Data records
··········

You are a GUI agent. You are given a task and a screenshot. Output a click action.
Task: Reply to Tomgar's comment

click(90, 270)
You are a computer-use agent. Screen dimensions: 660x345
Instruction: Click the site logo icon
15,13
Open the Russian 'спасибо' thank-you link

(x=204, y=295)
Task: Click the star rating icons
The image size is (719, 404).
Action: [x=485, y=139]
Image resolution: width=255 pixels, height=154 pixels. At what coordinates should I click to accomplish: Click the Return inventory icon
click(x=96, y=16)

··········

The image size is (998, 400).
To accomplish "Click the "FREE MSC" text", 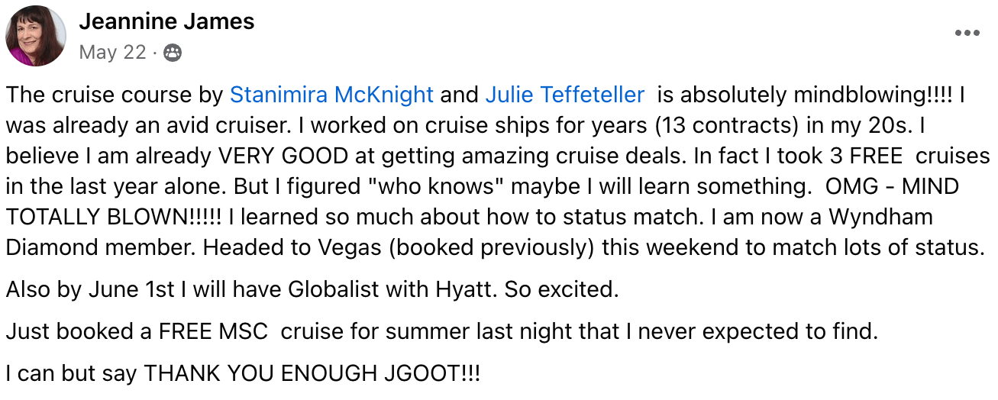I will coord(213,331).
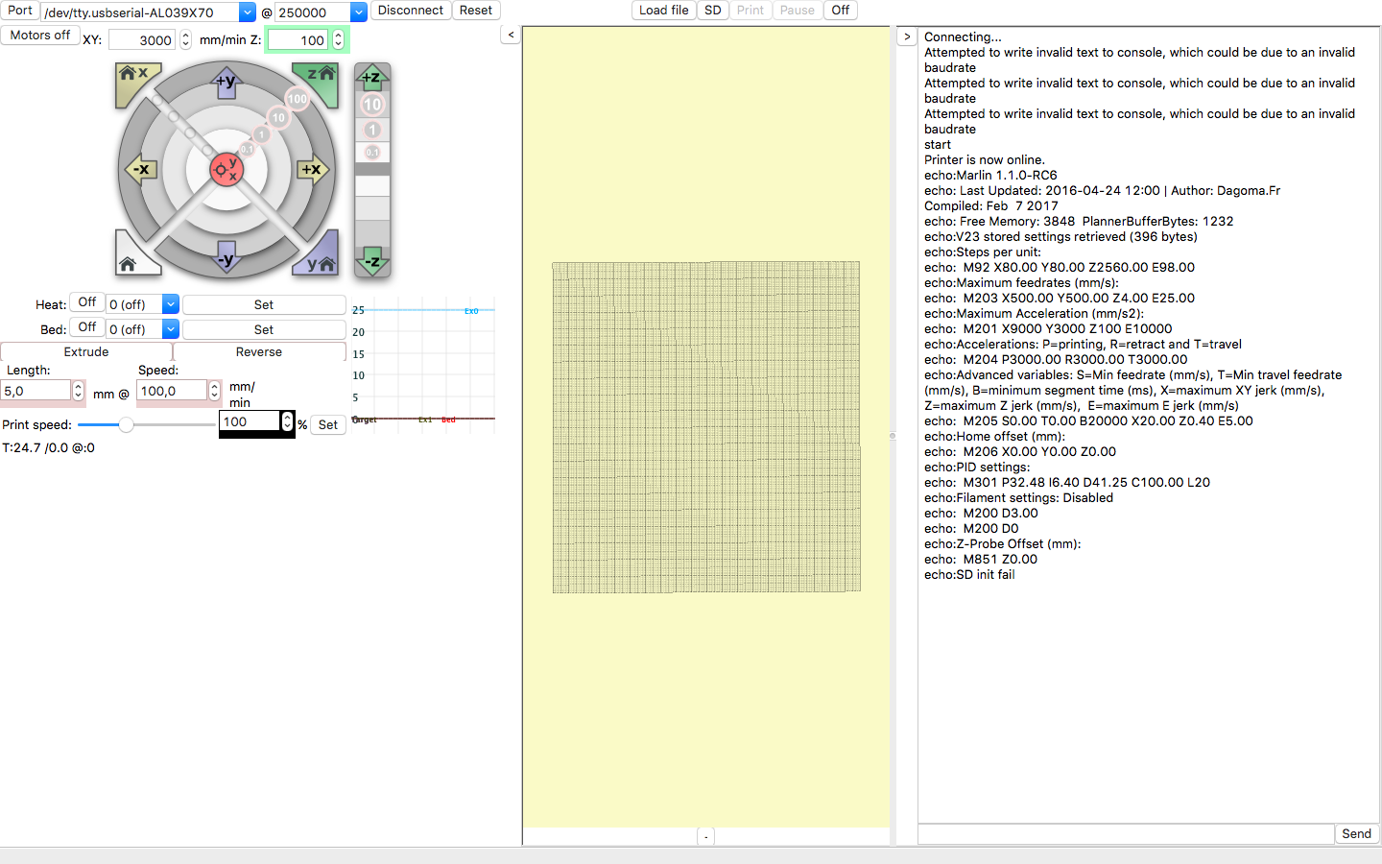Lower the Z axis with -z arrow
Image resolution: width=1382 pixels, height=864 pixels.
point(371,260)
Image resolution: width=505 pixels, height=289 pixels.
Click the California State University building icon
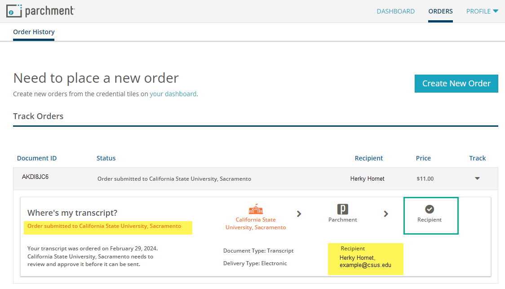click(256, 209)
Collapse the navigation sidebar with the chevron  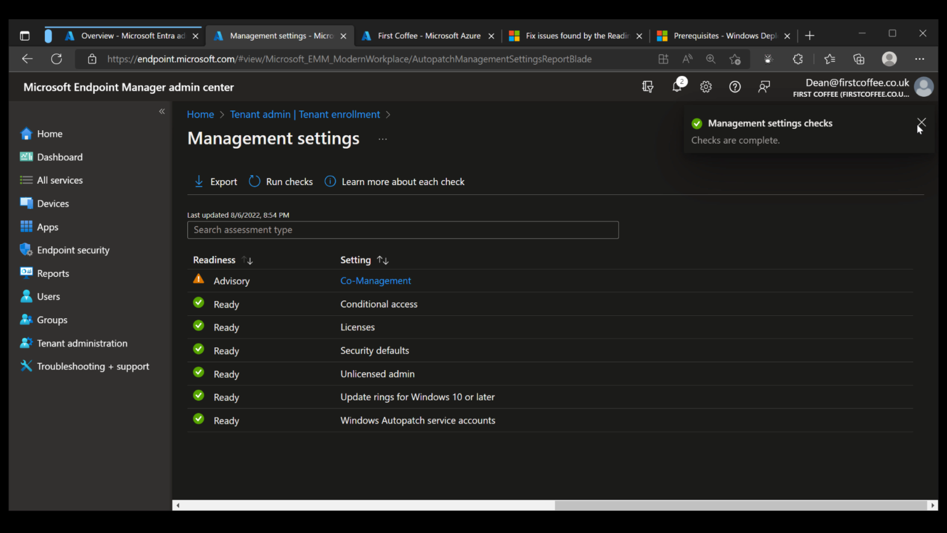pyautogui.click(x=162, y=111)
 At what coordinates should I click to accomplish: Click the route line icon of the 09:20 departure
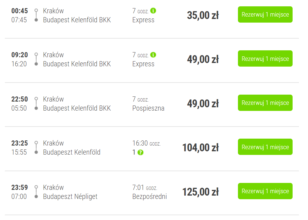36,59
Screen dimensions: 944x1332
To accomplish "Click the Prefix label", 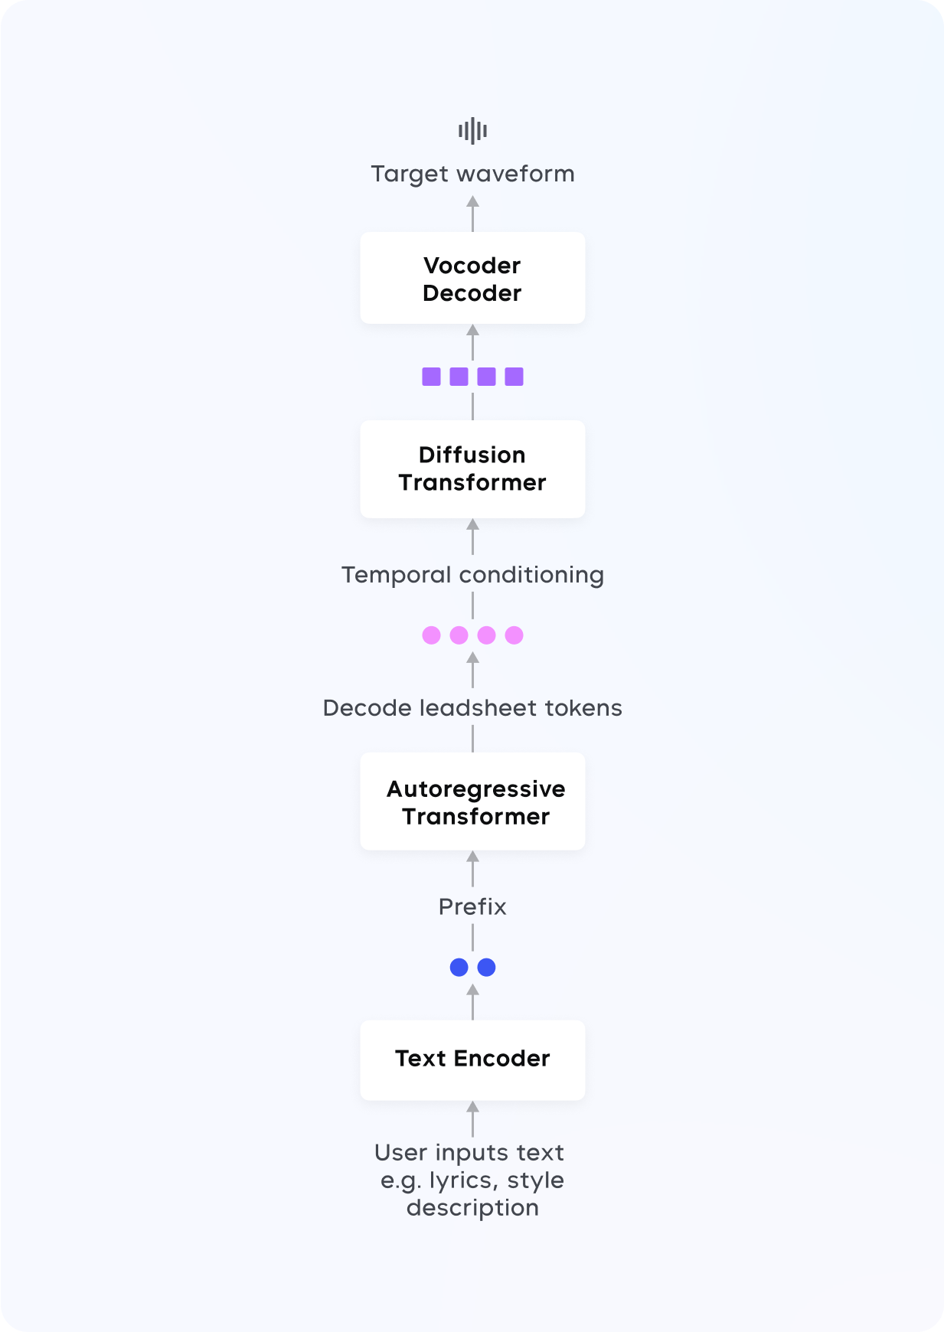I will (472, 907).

··········

Rewrite the entries from the line containing "You are a GUI" through the line containing "click(x=96, y=16)", replacing "Return inventory icon" with "Return items icon" and leaving everything else unchanged.

You are a GUI agent. You are given a task and a screenshot. Output a click action.
Task: Reply to Tomgar's comment

click(90, 270)
You are a computer-use agent. Screen dimensions: 660x345
Instruction: Click the site logo icon
15,13
Open the Russian 'спасибо' thank-you link

(x=204, y=295)
Task: Click the star rating icons
The image size is (719, 404).
Action: [x=485, y=139]
Image resolution: width=255 pixels, height=154 pixels. At what coordinates should I click to accomplish: Click the Return items icon
click(x=96, y=16)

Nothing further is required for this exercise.